(Entries drawn from a collection)
···

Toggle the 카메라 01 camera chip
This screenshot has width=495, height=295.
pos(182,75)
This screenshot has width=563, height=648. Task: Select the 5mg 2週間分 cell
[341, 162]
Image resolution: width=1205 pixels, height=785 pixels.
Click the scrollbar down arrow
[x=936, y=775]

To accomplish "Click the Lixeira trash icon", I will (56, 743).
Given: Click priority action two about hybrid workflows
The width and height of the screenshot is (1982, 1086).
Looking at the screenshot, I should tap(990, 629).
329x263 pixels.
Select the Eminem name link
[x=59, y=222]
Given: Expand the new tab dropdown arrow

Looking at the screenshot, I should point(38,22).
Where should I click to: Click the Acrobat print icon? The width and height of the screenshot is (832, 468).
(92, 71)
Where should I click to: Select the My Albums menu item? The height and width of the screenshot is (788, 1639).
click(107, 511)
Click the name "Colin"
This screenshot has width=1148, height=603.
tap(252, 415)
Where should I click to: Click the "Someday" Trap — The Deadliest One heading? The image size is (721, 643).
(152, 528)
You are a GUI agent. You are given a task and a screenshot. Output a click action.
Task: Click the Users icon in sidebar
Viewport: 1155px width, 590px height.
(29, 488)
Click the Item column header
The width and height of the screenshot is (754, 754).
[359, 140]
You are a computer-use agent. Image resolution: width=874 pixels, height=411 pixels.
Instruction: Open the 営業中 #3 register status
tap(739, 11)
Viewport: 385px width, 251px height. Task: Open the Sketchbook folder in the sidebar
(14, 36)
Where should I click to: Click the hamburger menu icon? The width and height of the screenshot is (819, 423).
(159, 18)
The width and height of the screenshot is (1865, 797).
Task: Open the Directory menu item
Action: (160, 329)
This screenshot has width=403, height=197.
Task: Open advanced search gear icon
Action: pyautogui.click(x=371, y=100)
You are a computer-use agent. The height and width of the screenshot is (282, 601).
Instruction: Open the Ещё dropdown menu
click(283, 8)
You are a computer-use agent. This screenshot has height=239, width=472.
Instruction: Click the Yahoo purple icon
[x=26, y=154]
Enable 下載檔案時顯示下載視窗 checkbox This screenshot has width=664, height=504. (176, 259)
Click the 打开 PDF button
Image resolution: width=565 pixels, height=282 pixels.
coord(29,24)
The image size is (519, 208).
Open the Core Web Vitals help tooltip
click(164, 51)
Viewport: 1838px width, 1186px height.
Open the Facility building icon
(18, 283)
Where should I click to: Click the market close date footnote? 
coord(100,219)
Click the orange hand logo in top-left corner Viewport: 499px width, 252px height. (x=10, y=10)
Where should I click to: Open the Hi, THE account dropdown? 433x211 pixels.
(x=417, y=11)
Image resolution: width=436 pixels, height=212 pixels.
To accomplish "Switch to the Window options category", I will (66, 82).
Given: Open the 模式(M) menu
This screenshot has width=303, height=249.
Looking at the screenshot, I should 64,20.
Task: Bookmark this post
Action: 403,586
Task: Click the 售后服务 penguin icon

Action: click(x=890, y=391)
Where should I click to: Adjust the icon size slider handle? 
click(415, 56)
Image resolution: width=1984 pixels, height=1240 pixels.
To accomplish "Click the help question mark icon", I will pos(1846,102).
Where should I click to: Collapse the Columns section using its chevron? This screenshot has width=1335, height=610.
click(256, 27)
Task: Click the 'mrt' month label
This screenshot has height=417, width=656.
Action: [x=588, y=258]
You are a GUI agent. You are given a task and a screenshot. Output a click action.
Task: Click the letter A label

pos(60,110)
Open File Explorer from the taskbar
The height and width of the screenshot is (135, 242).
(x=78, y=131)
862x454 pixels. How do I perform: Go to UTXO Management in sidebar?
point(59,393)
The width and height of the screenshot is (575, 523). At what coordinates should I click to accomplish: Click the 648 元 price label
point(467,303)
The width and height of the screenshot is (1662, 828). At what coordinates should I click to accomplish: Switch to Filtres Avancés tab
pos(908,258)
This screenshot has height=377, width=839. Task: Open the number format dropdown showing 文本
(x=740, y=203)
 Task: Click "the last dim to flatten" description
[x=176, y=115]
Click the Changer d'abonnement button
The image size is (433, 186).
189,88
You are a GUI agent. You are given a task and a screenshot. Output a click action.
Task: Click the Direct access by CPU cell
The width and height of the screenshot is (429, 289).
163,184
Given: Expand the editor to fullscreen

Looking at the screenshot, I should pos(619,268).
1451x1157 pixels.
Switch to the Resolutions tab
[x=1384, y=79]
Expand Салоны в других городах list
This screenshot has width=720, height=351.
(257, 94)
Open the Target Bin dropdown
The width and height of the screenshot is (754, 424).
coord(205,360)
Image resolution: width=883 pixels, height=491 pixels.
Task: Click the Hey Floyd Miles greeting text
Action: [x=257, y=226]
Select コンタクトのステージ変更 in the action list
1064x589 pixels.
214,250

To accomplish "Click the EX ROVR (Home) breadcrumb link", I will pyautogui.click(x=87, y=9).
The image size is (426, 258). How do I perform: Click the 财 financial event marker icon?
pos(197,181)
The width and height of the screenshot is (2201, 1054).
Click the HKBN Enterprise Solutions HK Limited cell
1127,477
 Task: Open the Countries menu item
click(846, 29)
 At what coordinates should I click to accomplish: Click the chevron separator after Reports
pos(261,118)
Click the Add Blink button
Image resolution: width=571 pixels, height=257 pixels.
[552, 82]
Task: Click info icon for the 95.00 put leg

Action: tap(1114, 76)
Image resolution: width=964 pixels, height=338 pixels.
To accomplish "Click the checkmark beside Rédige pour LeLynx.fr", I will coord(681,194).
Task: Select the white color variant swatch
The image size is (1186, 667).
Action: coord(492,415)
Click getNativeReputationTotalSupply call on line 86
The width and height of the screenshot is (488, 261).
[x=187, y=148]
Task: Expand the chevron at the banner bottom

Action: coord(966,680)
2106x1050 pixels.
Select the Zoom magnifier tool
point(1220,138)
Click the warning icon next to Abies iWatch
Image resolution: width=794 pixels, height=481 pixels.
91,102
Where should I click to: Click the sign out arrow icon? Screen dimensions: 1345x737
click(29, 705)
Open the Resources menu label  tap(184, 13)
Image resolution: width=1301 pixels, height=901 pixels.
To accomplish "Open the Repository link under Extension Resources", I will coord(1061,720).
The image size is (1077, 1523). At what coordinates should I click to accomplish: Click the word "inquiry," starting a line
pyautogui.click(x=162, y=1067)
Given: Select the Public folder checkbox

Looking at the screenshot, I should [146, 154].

···

## TASK BRIEF
Rewrite the items with each "Where should I click to" replaced by "Where do I click to". Leave everything else unchanged.

## ANSWER FOR THE TASK
Toggle the 카메라 01 camera chip
This screenshot has width=495, height=295.
pos(182,75)
This screenshot has width=563, height=648. Task: Select the 5mg 2週間分 cell
[341, 162]
Image resolution: width=1205 pixels, height=785 pixels.
Click the scrollbar down arrow
[x=936, y=775]

To accomplish "Click the Lixeira trash icon", I will (56, 743).
Given: Click priority action two about hybrid workflows
The width and height of the screenshot is (1982, 1086).
Looking at the screenshot, I should tap(990, 629).
329x263 pixels.
Select the Eminem name link
[x=59, y=222]
Given: Expand the new tab dropdown arrow

Looking at the screenshot, I should point(38,22).
Where do I click to: Click the Acrobat print icon? The width and height of the screenshot is (832, 468).
(92, 71)
Where do I click to: Select the My Albums menu item? The height and width of the screenshot is (788, 1639).
click(107, 511)
Click the name "Colin"
This screenshot has width=1148, height=603.
tap(252, 415)
Where do I click to: Click the "Someday" Trap — The Deadliest One heading? The image size is (721, 643).
(152, 528)
You are a GUI agent. You are given a task and a screenshot. Output a click action.
Task: Click the Users icon in sidebar
Viewport: 1155px width, 590px height.
(29, 488)
Click the Item column header
The width and height of the screenshot is (754, 754).
[359, 140]
You are a computer-use agent. Image resolution: width=874 pixels, height=411 pixels.
Instruction: Open the 営業中 #3 register status
tap(739, 11)
Viewport: 385px width, 251px height. Task: Open the Sketchbook folder in the sidebar
(14, 36)
Where do I click to: Click the hamburger menu icon? The width and height of the screenshot is (819, 423).
(159, 18)
The width and height of the screenshot is (1865, 797).
Task: Open the Directory menu item
Action: (160, 329)
This screenshot has width=403, height=197.
Task: Open advanced search gear icon
Action: pyautogui.click(x=371, y=100)
You are a computer-use agent. The height and width of the screenshot is (282, 601).
Instruction: Open the Ещё dropdown menu
click(283, 8)
You are a computer-use agent. This screenshot has height=239, width=472.
Instruction: Click the Yahoo purple icon
[x=26, y=154]
Enable 下載檔案時顯示下載視窗 checkbox This screenshot has width=664, height=504. (176, 259)
Click the 打开 PDF button
Image resolution: width=565 pixels, height=282 pixels.
coord(29,24)
The image size is (519, 208).
Open the Core Web Vitals help tooltip
click(164, 51)
Viewport: 1838px width, 1186px height.
Open the Facility building icon
(18, 283)
Where do I click to: Click the market close date footnote? 
coord(100,219)
Click the orange hand logo in top-left corner Viewport: 499px width, 252px height. (x=10, y=10)
Where do I click to: Open the Hi, THE account dropdown? 433x211 pixels.
(x=417, y=11)
Image resolution: width=436 pixels, height=212 pixels.
To accomplish "Switch to the Window options category", I will (66, 82).
Given: Open the 模式(M) menu
This screenshot has width=303, height=249.
Looking at the screenshot, I should 64,20.
Task: Bookmark this post
Action: 403,586
Task: Click the 售后服务 penguin icon

Action: click(x=890, y=391)
Where do I click to: Adjust the icon size slider handle? 
click(415, 56)
Image resolution: width=1984 pixels, height=1240 pixels.
To accomplish "Click the help question mark icon", I will pos(1846,102).
Where do I click to: Collapse the Columns section using its chevron? This screenshot has width=1335, height=610.
click(256, 27)
Task: Click the 'mrt' month label
This screenshot has height=417, width=656.
Action: [x=588, y=258]
You are a GUI agent. You are given a task and a screenshot. Output a click action.
Task: Click the letter A label

pos(60,110)
Open File Explorer from the taskbar
The height and width of the screenshot is (135, 242).
(x=78, y=131)
862x454 pixels. How do I perform: Go to UTXO Management in sidebar?
point(59,393)
The width and height of the screenshot is (575, 523). At what coordinates should I click to accomplish: Click the 648 元 price label
point(467,303)
The width and height of the screenshot is (1662, 828). At what coordinates should I click to accomplish: Switch to Filtres Avancés tab
pos(908,258)
This screenshot has height=377, width=839. Task: Open the number format dropdown showing 文本
(x=740, y=203)
 Task: Click "the last dim to flatten" description
[x=176, y=115]
Click the Changer d'abonnement button
The image size is (433, 186).
189,88
You are a GUI agent. You are given a task and a screenshot. Output a click action.
Task: Click the Direct access by CPU cell
The width and height of the screenshot is (429, 289).
163,184
Given: Expand the editor to fullscreen

Looking at the screenshot, I should pos(619,268).
1451x1157 pixels.
Switch to the Resolutions tab
[x=1384, y=79]
Expand Салоны в других городах list
This screenshot has width=720, height=351.
(257, 94)
Open the Target Bin dropdown
The width and height of the screenshot is (754, 424).
coord(205,360)
Image resolution: width=883 pixels, height=491 pixels.
Task: Click the Hey Floyd Miles greeting text
Action: [x=257, y=226]
Select コンタクトのステージ変更 in the action list
1064x589 pixels.
214,250

To accomplish "Click the EX ROVR (Home) breadcrumb link", I will pyautogui.click(x=87, y=9).
The image size is (426, 258). How do I perform: Click the 财 financial event marker icon?
pos(197,181)
The width and height of the screenshot is (2201, 1054).
Click the HKBN Enterprise Solutions HK Limited cell
1127,477
 Task: Open the Countries menu item
click(846, 29)
 At what coordinates should I click to accomplish: Click the chevron separator after Reports
pos(261,118)
Click the Add Blink button
Image resolution: width=571 pixels, height=257 pixels.
[552, 82]
Task: Click info icon for the 95.00 put leg

Action: tap(1114, 76)
Image resolution: width=964 pixels, height=338 pixels.
To accomplish "Click the checkmark beside Rédige pour LeLynx.fr", I will coord(681,194).
Task: Select the white color variant swatch
The image size is (1186, 667).
Action: coord(492,415)
Click getNativeReputationTotalSupply call on line 86
The width and height of the screenshot is (488, 261).
[x=187, y=148]
Task: Expand the chevron at the banner bottom

Action: coord(966,680)
2106x1050 pixels.
Select the Zoom magnifier tool
point(1220,138)
Click the warning icon next to Abies iWatch
Image resolution: width=794 pixels, height=481 pixels.
91,102
Where do I click to: Click the sign out arrow icon? Screen dimensions: 1345x737
click(29, 705)
Open the Resources menu label  tap(184, 13)
Image resolution: width=1301 pixels, height=901 pixels.
To accomplish "Open the Repository link under Extension Resources", I will coord(1061,720).
The image size is (1077, 1523). At what coordinates should I click to accomplish: Click the word "inquiry," starting a line
pyautogui.click(x=162, y=1067)
Given: Select the Public folder checkbox

Looking at the screenshot, I should [146, 154].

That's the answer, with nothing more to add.